> _ASSIGNMENT_: Only the number is wanted: how many lines below include "computer"?

> _DATA IN THIS EXERCISE_:
+===+

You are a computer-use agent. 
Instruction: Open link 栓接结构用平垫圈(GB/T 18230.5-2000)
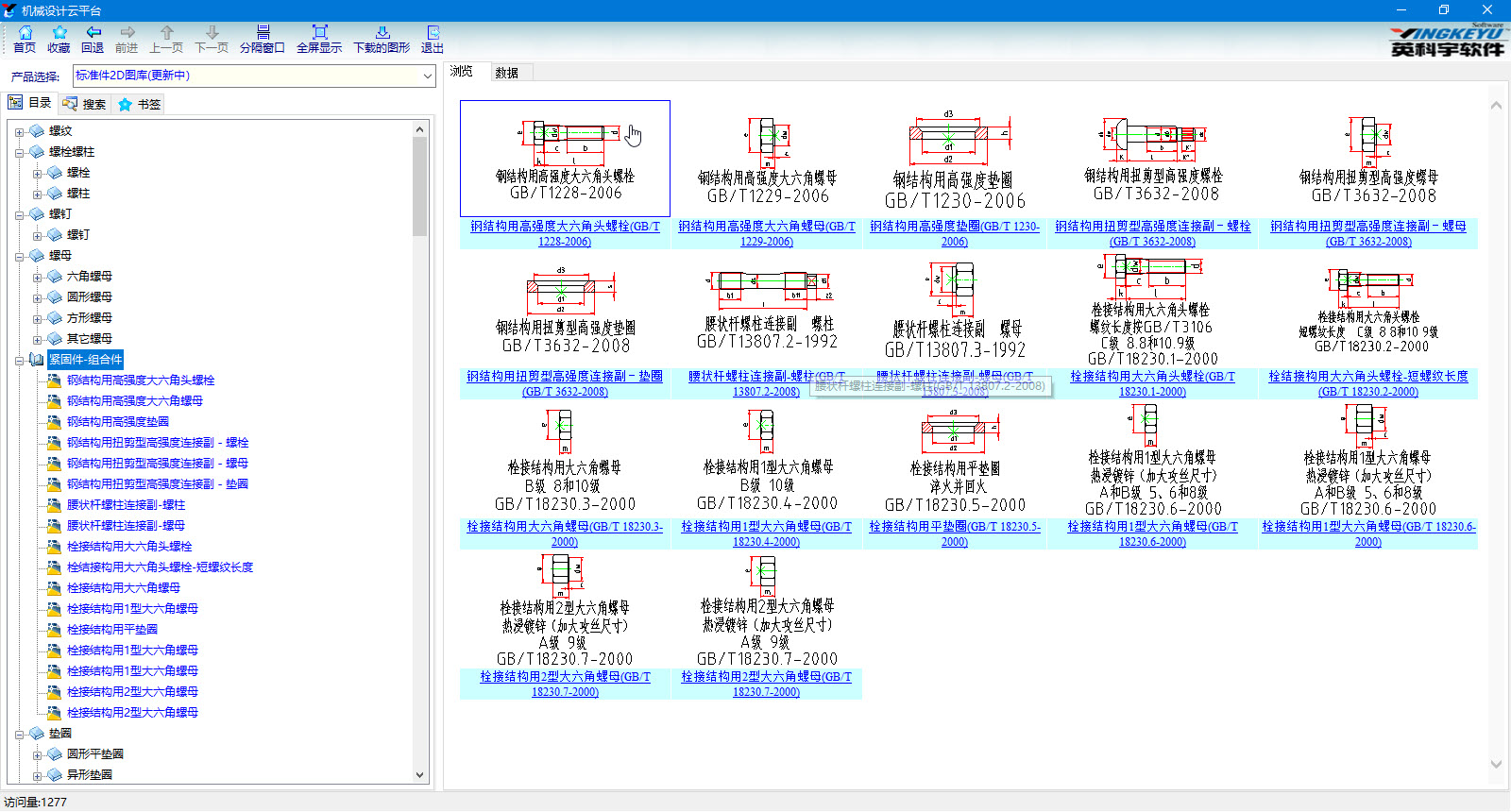954,533
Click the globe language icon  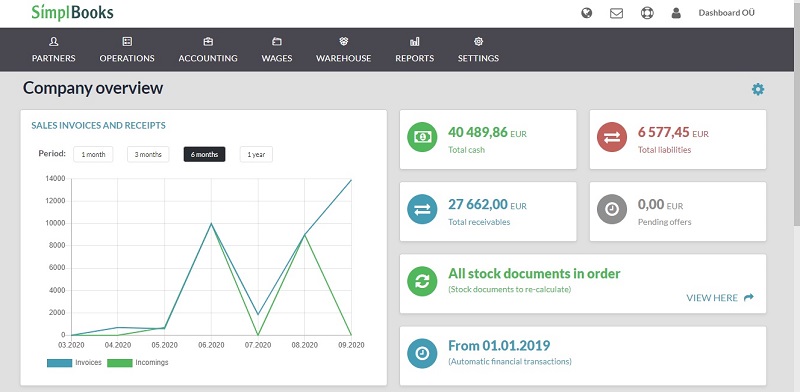click(587, 13)
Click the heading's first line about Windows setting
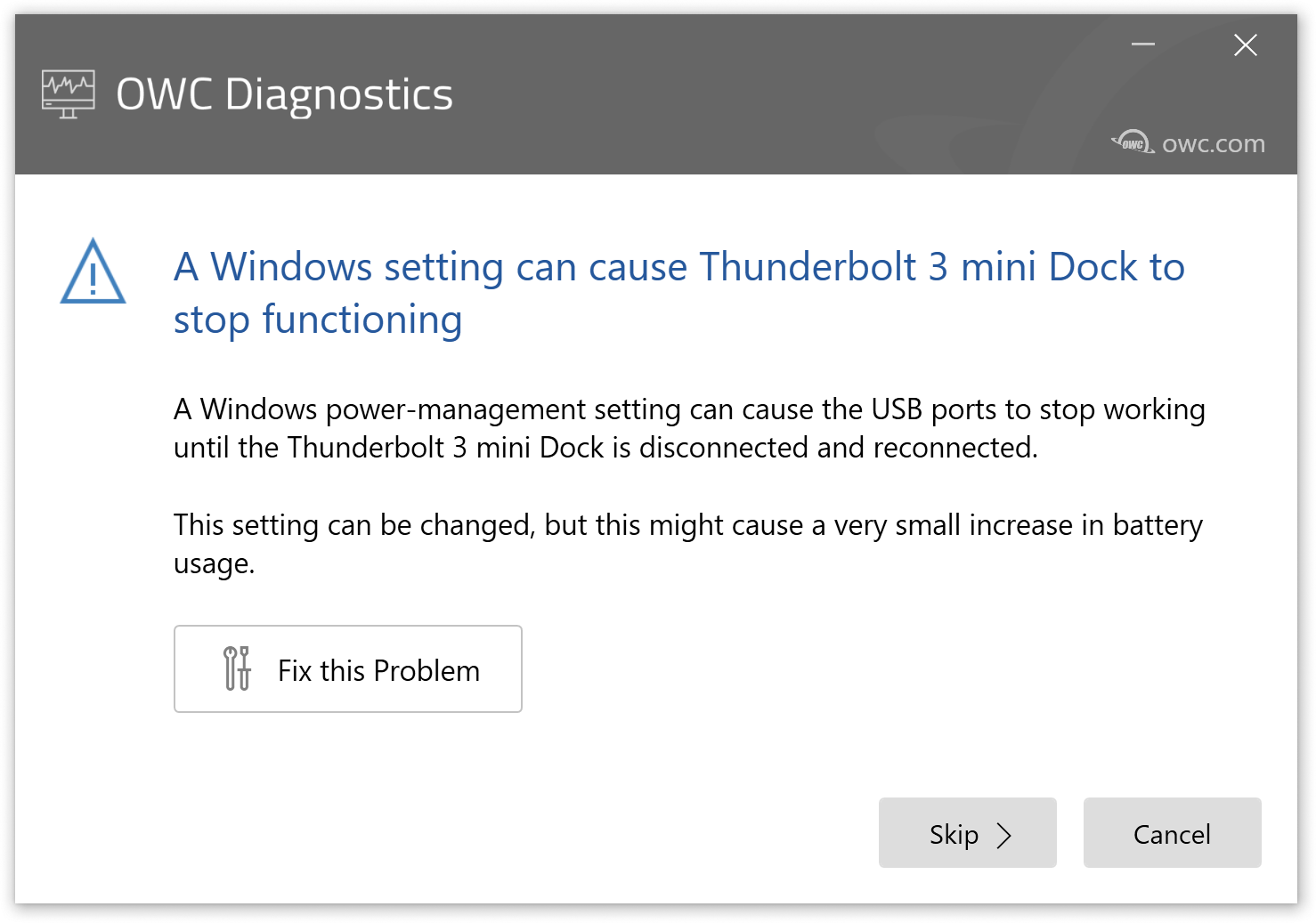 (x=678, y=267)

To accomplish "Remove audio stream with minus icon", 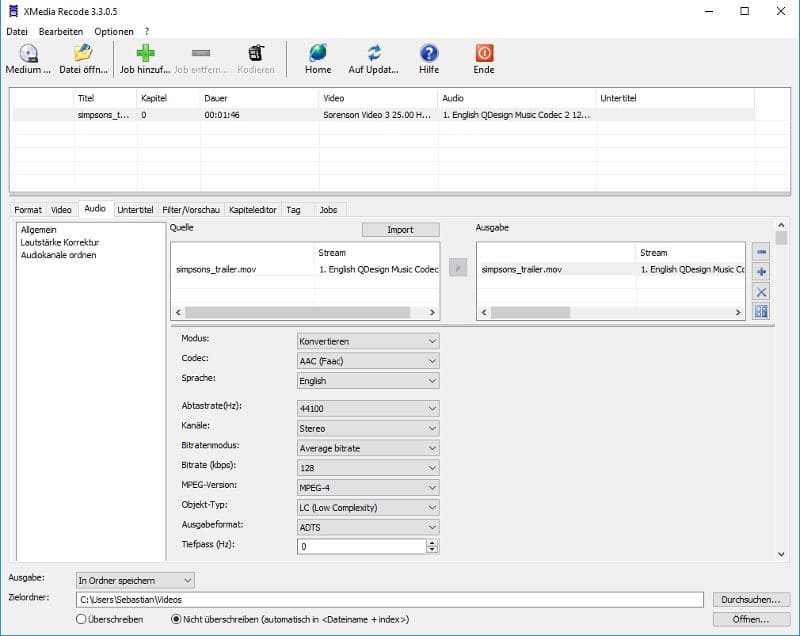I will click(x=761, y=253).
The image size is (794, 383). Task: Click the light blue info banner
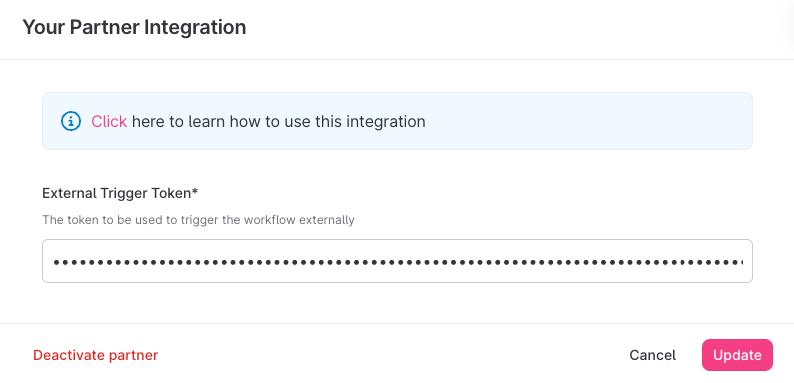pos(398,121)
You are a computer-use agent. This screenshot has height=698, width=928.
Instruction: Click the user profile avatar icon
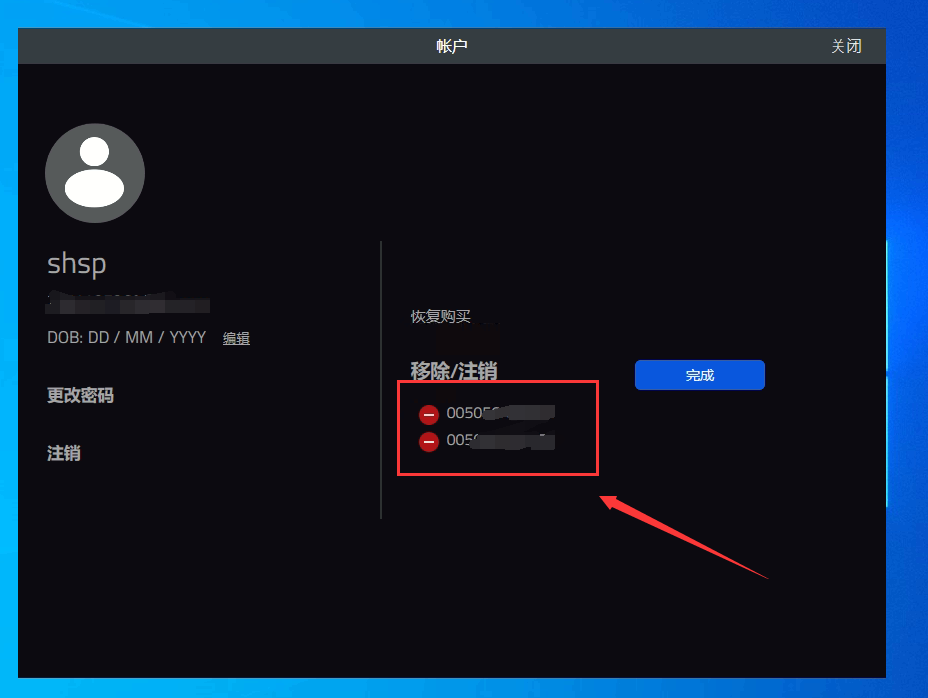95,173
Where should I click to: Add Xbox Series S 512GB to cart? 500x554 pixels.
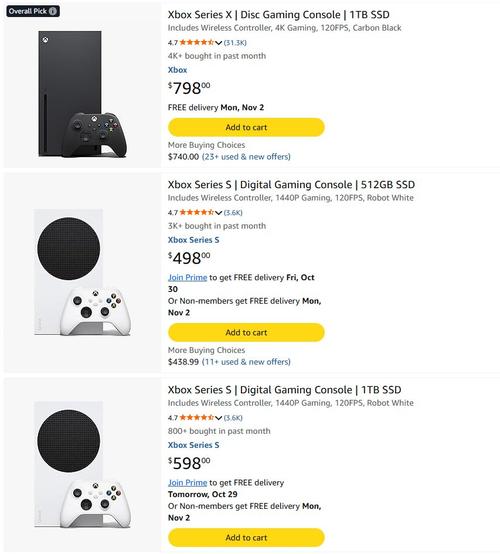246,332
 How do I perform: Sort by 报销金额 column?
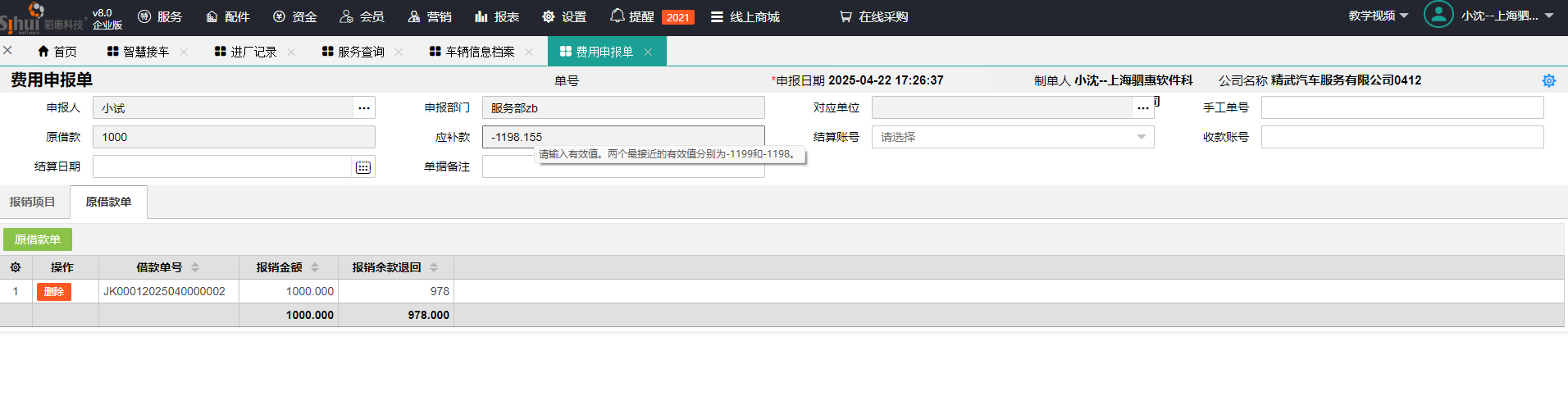coord(315,267)
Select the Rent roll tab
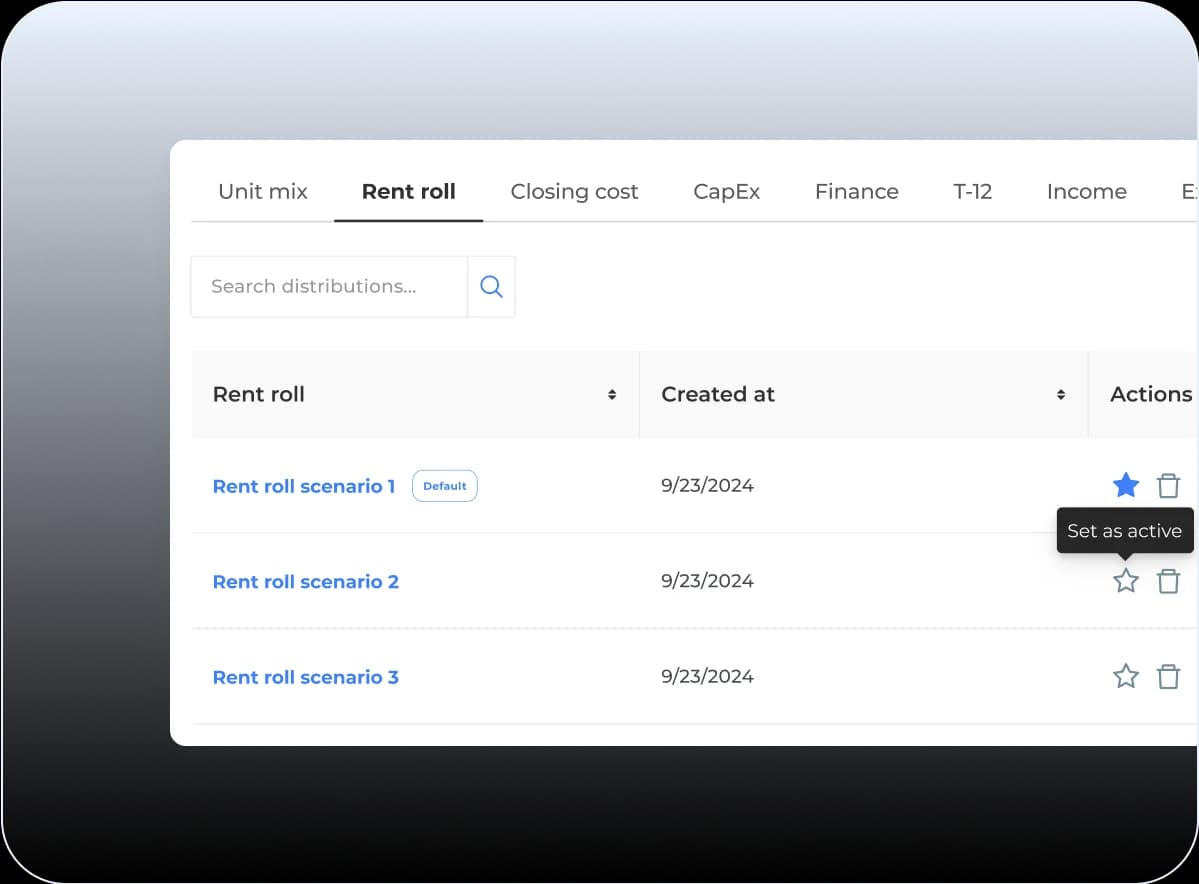Screen dimensions: 1199x884 point(408,192)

+===+

> _ANSWER TO THE EXERCISE_: 2